Portrait de Huangjun Zhu
Phd: Centre for Quantum Technologies National University of Singapore 2012

Areas of Research:

Research Interests

Information is physical. The power and limitation of information processing is eventually determined by the laws of physics. The cross fertilization of quantum mechanics and information theory has revolutionized the way information is perceived and processed.

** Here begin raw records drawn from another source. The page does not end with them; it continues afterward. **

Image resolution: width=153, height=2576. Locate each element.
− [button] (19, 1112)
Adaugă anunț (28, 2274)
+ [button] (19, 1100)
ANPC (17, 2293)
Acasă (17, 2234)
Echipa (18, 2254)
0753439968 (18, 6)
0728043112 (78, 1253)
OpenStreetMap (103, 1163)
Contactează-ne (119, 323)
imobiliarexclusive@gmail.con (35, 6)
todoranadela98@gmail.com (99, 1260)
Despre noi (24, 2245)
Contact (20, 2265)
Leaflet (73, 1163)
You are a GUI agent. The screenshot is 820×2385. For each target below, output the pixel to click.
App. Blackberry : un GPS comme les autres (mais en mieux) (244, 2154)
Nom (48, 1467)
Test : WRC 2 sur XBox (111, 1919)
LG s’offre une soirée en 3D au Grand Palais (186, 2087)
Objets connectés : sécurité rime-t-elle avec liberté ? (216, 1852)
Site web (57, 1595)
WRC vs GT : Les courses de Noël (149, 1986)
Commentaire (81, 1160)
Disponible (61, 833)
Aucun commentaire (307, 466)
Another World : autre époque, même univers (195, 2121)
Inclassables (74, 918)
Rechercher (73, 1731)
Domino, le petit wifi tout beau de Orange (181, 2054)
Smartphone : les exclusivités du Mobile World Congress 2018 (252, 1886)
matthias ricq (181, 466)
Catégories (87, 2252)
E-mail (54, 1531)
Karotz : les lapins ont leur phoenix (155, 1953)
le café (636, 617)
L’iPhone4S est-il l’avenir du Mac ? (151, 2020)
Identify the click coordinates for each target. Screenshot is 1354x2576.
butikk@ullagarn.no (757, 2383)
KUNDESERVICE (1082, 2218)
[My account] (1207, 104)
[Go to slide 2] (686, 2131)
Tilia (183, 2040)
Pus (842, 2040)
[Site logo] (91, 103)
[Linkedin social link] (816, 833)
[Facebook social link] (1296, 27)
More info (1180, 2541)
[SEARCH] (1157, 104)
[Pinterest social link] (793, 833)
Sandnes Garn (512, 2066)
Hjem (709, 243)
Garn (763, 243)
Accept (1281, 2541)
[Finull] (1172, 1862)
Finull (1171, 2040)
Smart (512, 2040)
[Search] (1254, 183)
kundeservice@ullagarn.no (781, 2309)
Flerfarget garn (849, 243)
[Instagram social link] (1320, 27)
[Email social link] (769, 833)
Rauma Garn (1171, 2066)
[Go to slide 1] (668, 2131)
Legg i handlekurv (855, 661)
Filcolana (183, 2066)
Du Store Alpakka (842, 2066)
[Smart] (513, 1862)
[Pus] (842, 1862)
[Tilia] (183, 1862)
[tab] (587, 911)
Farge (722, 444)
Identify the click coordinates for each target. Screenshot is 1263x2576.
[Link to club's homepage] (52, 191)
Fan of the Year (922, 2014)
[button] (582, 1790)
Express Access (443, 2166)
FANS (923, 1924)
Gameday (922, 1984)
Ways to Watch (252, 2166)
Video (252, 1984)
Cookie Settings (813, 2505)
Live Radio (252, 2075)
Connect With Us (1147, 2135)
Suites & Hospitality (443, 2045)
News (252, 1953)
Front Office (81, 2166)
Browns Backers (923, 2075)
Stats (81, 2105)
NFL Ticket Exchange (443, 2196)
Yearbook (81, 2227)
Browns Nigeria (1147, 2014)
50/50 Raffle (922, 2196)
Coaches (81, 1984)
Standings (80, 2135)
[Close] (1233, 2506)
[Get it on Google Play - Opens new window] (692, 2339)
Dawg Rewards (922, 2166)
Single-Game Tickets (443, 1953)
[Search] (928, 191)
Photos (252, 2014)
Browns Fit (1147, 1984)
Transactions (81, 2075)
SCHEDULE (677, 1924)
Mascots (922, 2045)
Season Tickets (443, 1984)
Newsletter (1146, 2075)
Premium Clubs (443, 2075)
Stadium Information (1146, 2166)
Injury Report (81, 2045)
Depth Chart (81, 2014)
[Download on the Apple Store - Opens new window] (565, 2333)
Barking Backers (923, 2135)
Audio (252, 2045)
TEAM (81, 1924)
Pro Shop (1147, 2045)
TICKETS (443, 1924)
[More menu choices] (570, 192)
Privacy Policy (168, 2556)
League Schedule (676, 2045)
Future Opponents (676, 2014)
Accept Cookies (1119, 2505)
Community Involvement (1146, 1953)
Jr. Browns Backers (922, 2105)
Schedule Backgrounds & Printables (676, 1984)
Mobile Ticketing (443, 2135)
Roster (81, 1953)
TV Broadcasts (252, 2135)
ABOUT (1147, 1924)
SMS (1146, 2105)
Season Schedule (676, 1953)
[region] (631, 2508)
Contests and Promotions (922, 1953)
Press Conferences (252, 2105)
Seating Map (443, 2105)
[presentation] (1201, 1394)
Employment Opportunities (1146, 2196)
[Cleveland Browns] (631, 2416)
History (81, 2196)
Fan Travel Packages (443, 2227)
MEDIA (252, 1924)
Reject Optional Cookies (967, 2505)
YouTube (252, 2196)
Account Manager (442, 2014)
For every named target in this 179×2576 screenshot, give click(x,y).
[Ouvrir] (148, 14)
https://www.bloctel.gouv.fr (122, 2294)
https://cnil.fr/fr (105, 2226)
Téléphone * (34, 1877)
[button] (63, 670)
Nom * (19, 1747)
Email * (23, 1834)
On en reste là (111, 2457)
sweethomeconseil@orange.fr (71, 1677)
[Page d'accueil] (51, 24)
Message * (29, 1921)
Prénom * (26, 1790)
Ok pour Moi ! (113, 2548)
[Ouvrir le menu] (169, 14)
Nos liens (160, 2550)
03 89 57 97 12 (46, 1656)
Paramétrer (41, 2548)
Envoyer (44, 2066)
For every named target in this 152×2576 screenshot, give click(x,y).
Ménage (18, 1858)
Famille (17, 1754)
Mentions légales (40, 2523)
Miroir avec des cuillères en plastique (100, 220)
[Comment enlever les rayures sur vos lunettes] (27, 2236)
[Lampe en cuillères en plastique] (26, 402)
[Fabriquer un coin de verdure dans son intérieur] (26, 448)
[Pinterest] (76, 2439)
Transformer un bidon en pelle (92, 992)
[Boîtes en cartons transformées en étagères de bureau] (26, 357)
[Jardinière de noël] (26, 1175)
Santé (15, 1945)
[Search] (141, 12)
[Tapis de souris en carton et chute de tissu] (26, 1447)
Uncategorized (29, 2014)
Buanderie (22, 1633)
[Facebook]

On the one hand, quantum mechanics imposes stringent constraints on our ability to acquire information, say, of complementary observables. On the other hand, it allows us to realize many tasks much more efficiently than possible in the classical world, such as quantum computation, communications, and cryptography. Conversely, information theoretical ideas have played important roles in understanding basic principles of quantum physics.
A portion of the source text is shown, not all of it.